- WHAT YOU ARE ASKED TO DO
The lines from the start of the data through the line containing "You are a computer-use agent. Image resolution: width=771" are to be reproduced exactly, both ends included.

(Beginning of RAW DATA)

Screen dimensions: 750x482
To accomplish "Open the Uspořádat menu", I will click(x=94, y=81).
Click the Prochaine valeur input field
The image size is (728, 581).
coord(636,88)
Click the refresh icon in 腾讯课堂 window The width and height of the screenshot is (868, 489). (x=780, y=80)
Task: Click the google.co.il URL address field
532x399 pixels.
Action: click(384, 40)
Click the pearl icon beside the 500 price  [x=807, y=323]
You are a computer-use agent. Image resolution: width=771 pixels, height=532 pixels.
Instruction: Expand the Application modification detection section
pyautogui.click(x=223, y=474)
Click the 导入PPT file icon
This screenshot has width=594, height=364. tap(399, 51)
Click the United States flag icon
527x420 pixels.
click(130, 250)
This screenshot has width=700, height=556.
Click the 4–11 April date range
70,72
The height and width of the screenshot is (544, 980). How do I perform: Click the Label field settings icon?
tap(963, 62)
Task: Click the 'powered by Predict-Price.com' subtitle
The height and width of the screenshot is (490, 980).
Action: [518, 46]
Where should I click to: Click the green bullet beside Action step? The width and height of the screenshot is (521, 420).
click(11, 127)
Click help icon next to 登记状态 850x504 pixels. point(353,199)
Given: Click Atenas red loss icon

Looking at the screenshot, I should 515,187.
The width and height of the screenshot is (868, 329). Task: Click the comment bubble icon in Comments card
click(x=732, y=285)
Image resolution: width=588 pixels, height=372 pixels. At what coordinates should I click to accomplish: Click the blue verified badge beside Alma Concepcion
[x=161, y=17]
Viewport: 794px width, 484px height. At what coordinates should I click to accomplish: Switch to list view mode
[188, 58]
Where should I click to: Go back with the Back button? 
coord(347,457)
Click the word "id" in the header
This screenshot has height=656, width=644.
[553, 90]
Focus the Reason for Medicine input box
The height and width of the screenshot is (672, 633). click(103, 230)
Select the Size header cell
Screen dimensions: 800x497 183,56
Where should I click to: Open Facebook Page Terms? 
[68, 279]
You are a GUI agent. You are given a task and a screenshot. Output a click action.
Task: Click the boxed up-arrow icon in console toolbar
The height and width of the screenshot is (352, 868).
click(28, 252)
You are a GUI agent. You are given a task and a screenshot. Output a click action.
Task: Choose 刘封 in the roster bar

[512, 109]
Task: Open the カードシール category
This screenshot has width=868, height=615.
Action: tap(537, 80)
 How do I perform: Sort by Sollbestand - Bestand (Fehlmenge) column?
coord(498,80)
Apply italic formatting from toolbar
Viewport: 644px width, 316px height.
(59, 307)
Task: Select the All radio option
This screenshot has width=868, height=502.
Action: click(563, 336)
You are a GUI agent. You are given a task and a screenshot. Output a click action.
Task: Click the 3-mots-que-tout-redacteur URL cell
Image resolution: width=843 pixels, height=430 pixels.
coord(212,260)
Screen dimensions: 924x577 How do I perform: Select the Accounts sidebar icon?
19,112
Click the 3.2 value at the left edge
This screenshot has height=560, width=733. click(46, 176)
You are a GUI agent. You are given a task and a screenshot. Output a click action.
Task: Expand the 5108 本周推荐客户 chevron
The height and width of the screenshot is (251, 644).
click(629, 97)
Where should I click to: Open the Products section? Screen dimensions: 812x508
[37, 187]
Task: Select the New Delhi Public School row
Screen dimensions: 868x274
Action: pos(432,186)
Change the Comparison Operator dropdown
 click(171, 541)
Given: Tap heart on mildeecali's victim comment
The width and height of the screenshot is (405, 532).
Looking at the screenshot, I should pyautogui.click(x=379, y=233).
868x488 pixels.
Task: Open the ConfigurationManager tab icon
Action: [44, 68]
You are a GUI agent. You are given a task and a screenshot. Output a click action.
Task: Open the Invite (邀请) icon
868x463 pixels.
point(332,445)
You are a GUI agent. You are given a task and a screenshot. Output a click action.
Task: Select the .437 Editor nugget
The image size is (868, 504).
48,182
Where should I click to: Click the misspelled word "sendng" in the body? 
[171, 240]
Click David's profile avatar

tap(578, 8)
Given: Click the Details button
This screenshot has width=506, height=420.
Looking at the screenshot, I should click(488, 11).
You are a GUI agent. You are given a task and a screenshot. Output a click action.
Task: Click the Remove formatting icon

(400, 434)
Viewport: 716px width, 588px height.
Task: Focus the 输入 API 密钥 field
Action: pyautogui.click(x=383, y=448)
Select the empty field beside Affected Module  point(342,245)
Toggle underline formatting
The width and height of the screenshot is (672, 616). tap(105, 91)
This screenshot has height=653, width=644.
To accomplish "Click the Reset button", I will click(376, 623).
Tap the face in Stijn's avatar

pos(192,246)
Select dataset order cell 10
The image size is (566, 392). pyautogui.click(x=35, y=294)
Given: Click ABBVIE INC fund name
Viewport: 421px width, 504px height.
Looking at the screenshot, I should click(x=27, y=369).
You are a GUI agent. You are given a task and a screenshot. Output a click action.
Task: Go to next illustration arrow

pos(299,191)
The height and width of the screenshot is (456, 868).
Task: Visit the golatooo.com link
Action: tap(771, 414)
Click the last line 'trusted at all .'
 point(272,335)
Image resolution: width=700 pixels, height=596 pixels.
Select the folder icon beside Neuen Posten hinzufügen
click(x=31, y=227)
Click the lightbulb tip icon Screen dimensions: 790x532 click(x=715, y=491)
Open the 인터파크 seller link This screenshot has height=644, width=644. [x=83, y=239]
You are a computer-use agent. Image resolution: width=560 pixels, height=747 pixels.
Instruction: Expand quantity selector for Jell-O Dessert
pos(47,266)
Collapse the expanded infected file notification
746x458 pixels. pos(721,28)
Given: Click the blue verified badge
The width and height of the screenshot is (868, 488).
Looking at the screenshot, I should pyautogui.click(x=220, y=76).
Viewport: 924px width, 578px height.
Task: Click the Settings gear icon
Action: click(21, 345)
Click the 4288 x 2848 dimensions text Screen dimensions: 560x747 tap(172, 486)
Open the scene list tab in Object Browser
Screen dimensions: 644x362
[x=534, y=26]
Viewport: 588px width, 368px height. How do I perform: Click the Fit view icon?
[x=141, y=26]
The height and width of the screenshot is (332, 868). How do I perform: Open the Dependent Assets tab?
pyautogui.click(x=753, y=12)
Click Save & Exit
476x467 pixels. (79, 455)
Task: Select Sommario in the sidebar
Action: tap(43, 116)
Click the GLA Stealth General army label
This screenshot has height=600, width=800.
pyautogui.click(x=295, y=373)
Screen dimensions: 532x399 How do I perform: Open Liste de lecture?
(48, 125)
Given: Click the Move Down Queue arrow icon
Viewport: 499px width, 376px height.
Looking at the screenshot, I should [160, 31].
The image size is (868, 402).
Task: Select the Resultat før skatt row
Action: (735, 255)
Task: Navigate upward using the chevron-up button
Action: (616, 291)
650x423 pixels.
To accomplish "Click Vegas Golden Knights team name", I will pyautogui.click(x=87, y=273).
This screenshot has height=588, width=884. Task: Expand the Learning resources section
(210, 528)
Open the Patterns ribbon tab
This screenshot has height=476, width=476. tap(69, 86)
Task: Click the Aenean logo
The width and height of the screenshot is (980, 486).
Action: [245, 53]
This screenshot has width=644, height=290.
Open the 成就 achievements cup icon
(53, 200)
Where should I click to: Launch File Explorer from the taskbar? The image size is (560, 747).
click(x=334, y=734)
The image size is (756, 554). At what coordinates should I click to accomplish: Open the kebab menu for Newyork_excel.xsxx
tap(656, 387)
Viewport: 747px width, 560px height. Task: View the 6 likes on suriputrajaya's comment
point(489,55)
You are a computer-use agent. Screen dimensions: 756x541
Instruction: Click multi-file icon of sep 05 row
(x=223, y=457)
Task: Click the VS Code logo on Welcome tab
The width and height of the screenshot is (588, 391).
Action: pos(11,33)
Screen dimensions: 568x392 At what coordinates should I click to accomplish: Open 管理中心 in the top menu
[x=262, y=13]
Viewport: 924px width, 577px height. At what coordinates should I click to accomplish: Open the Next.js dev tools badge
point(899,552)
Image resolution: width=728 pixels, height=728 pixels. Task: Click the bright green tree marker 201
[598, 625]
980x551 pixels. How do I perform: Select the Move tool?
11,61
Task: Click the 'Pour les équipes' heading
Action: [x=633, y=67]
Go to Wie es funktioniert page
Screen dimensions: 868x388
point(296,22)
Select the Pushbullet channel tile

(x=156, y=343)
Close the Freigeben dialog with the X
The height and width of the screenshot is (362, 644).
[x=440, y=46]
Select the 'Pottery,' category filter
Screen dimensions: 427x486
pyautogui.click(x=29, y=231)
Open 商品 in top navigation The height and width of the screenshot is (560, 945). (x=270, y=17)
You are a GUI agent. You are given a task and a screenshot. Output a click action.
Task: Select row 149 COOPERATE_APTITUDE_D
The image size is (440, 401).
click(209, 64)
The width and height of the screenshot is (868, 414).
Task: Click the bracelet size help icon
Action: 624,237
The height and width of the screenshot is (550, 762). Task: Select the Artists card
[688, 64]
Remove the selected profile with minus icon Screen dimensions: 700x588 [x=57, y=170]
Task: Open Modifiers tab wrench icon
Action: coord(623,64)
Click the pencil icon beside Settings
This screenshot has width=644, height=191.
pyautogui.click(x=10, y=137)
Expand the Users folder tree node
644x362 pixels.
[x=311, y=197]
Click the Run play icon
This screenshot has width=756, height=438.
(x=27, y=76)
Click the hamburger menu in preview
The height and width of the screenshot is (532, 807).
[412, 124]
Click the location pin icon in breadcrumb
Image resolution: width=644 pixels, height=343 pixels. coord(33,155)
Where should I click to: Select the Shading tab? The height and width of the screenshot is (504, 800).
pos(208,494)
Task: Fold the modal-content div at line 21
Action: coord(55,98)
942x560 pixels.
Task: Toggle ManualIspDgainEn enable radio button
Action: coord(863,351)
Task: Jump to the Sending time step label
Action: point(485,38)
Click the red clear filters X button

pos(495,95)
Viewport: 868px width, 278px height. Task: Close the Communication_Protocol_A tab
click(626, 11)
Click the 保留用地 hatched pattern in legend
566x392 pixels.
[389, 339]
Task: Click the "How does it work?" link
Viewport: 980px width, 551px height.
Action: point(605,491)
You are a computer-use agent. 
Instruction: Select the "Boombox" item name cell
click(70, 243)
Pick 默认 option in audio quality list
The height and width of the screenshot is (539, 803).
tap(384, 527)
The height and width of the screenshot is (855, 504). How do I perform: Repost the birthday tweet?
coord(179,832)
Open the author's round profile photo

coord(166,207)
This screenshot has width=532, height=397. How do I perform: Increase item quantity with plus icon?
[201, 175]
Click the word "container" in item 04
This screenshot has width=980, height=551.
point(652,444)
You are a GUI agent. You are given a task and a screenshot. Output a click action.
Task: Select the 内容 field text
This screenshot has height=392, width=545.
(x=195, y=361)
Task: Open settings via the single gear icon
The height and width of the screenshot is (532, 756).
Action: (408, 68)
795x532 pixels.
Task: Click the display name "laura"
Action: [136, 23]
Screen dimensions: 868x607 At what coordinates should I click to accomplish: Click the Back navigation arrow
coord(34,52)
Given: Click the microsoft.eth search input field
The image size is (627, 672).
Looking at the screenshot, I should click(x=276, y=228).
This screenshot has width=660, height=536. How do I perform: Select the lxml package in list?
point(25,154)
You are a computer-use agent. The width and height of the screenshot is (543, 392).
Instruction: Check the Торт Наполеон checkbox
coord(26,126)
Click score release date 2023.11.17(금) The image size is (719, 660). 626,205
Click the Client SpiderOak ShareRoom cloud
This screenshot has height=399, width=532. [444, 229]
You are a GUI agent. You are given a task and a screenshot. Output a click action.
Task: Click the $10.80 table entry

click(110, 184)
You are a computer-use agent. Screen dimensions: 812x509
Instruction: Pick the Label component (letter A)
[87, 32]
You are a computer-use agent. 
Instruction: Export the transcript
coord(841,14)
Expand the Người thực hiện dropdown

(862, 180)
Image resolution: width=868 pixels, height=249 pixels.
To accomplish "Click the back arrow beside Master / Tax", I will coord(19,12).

(End of RAW DATA)

- RESULT OF THE EXERCISE
Screen dimensions: 750x482
To accomplish "Open the Uspořádat menu", I will click(x=94, y=81).
Click the Prochaine valeur input field
The image size is (728, 581).
coord(636,88)
Click the refresh icon in 腾讯课堂 window The width and height of the screenshot is (868, 489). (x=780, y=80)
Task: Click the google.co.il URL address field
532x399 pixels.
Action: click(384, 40)
Click the pearl icon beside the 500 price  [x=807, y=323]
You are a computer-use agent. Image resolution: width=771 pixels, height=532 pixels.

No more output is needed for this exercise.